Other solder ball formation techniques that are capable of solder-bumping a variety of substrates have also been proposed. These techniques work fairly well in bumping semiconductor substrates that contain solder structures over a minimum size. One of the more popularly used techniques is a solder paste screening technique which can be used to cover the entire area of an 8 inch wafer. However, with the recent trend in the miniaturization of device dimensions and the reduction in bump-to-bump spacing (or pitch), the solder paste screening technique has become impractical. For instance, one of the problems in applying solder paste screening technique to modern IC devices is the paste composition itself. A paste is generally composed of a flux and solder alloy particles. The consistency and uniformity of the solder paste composition therefore become more difficult to control with a decreasing solder bump volume. A possible solution for this problem is the utilization of solder pastes that contain extremely small and uniform solder particles.
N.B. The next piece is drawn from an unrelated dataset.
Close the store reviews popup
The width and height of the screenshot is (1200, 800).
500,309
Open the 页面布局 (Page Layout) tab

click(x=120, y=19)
However, this can only be done at a high cost penalty. Another problem in using the solder paste screening technique in modern high density devices is the reduced pitch between bumps. Since there is a large reduction in volume from a screened paste to the resulting solder bump, the screen holes must be significantly larger in diameter than the final bumps. Thus stringent dimensional control of the bumps makes the solder paste screening technique impractical for applications in high density devices.
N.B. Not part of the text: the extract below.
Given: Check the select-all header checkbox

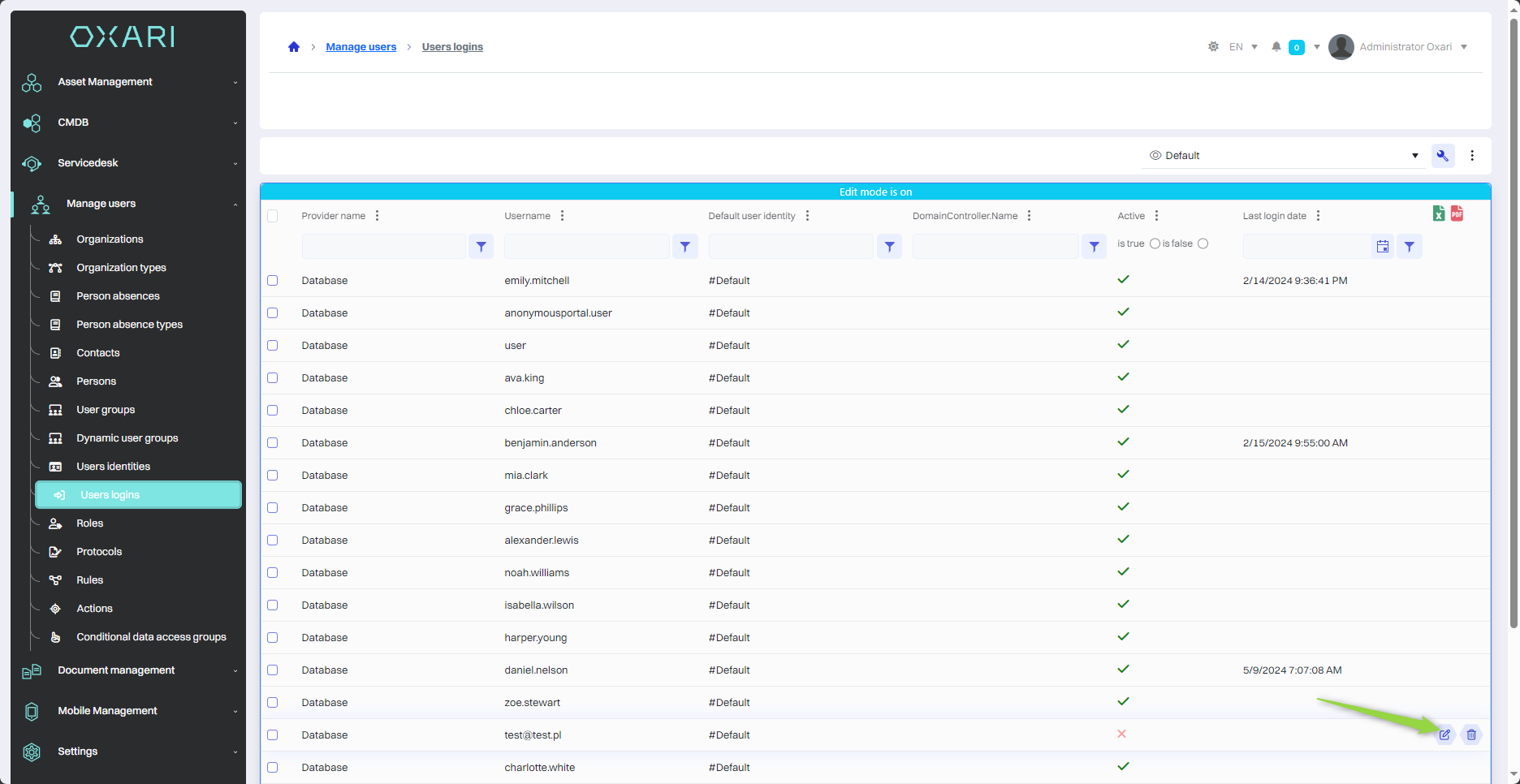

A more recently developed injection molded solder (IMS) technique attempted to solve these problems by dispensing molten solder instead of solder paste. However, problems have been observed when the technique is implemented to wafer-sized substrates, U.S. Pat. No. 5,244,143, assigned to the common assignee of the present invention, discloses the injection molded solder technique and is hereby incorporated by reference in its entirety. One of the advantages of the injection molded solder technique is that there is very little volume change between the molten solder and the resulting solder bump. The IMS technique teaches the use of a two inch wide head that fills boro-silicate glass molds that are wide enough to cover most single chip modules. A narrow wiper provided behind the solder slot passes the filled holes once to remove excess solder. However, when a two inch wide head is used to fill molds for large wafers, i.e., such as an 8 inch or 12 inch wafer, the fill requires at least four or six successive scans by the head. During such successive scans, the overlapped areas between scans inevitably have degraded fill characteristics such as solder streaks between holes and non-uniform fills.
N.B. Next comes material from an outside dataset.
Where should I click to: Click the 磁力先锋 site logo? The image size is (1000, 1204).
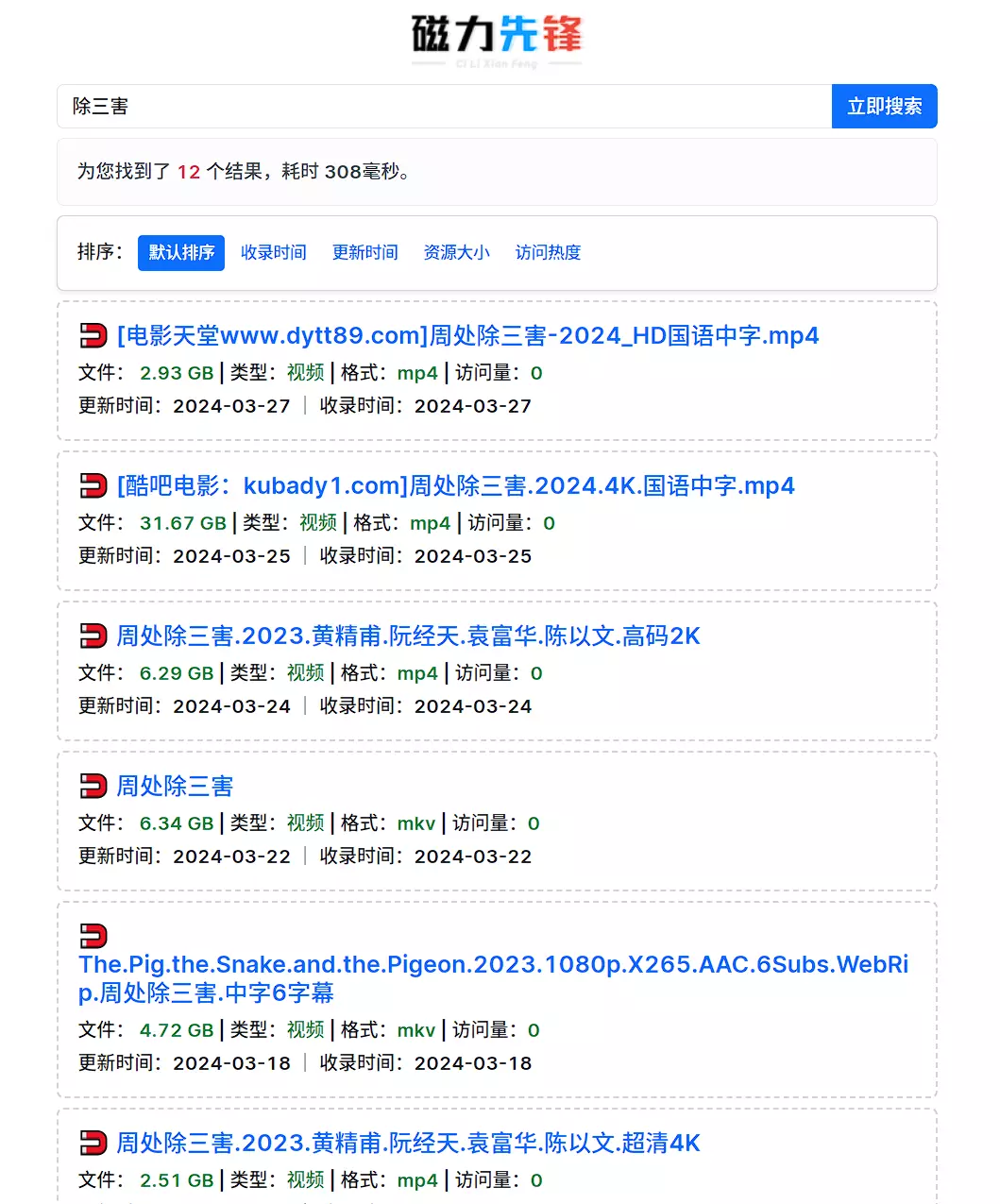tap(497, 40)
Another disadvantage of the IMS technique is the mold flatness and the head flatness. The boro-silicate glass molds used are typically thin enough to allow some flexibility over a length of 8 or 10 inches. At a typical thickness of 1/16", the large scale flexibility of the mold causes the mold to conform to the contour of the support-plate that holds the mold. During a relatively fast heating and cooling of the support-plate in the solder-fill process, the support-plate deforms over a large wafer-sized area. Under the IMS head pressure, the mold conforms to the support-plate contour and therefore becomes curved over its entire width. When compressed by a rigid IMS head, there is a high likelihood that a gap will be formed between the head and the mold. The gap causes poor wiping of excess solder from the mold surface resulting streaking and poor filling problems. Furthermore, the IMS technique requires vacuum to induce a solder flow by generating a negative pressure at the leading edge of the solder slot. The molten solder will leak into the vacuum slot when the gap between the vacuum and the solder slot is larger than a maximum allowable value, typically 5 .mu.m. Moreover, when both the mold and the head are made of glass material, the friction generated by glass sliding on glass causes a significant drag on the scanning head. Any hard debris on the mold surface may also cause significant damage to the mold.
It is therefore an object of the present invention to provide a method for forming solder bumps by a molten solder screening technique that does not have the drawbacks and shortcomings of the conventional solder bumping techniques.
It is another object of the present invention to provide a method for forming solder bumps by a molten solder screening technique that does not require the use of a vacuum source and a vacuum slot in the mold head.
It is a further object of the present invention to provide a method for forming solder bumps by a molten solder screening technique wherein a molten solder die of sufficient length to cover the entire area of a large wafer is used.
It is another further object of the present invention to provide a method for forming solder bumps by a molten solder screening technique in which a flexible die head capable of conforming to an uneven mold surface is used.
It is still another object of the present invention to provide a method for forming solder bumps by a molten solder screening technique in which fresh, un-oxidized molten solder is used for each mold fill.
It is yet another object of the present invention to provide a method for forming solder bumps by a molten solder screening technique in which a pressure means is used in combination with a flexible die to accommodate glass molds with large curvatures.
It is still another further object of the present invention to provide an apparatus for forming solder bumps by a molten solder screening technique in which a mechanical support means is used for engaging a mold with a flexible die such that a predetermined pressure is maintained between the mold cavities and the surface of a molten solder stream.
It is yet another further object of the present invention to provide an apparatus for forming solder bumps by a molten solder screening technique wherein an excess solder removal means is used to remove excess molten solder from the surface of the mold.
It is still another further object of the present invention to provide an apparatus for forming solder bumps by a molten solder screening technique in which a mold constructed of a material that has a coefficient of thermal expansion substantially similar to that of silicon or the final solder receiving material is used.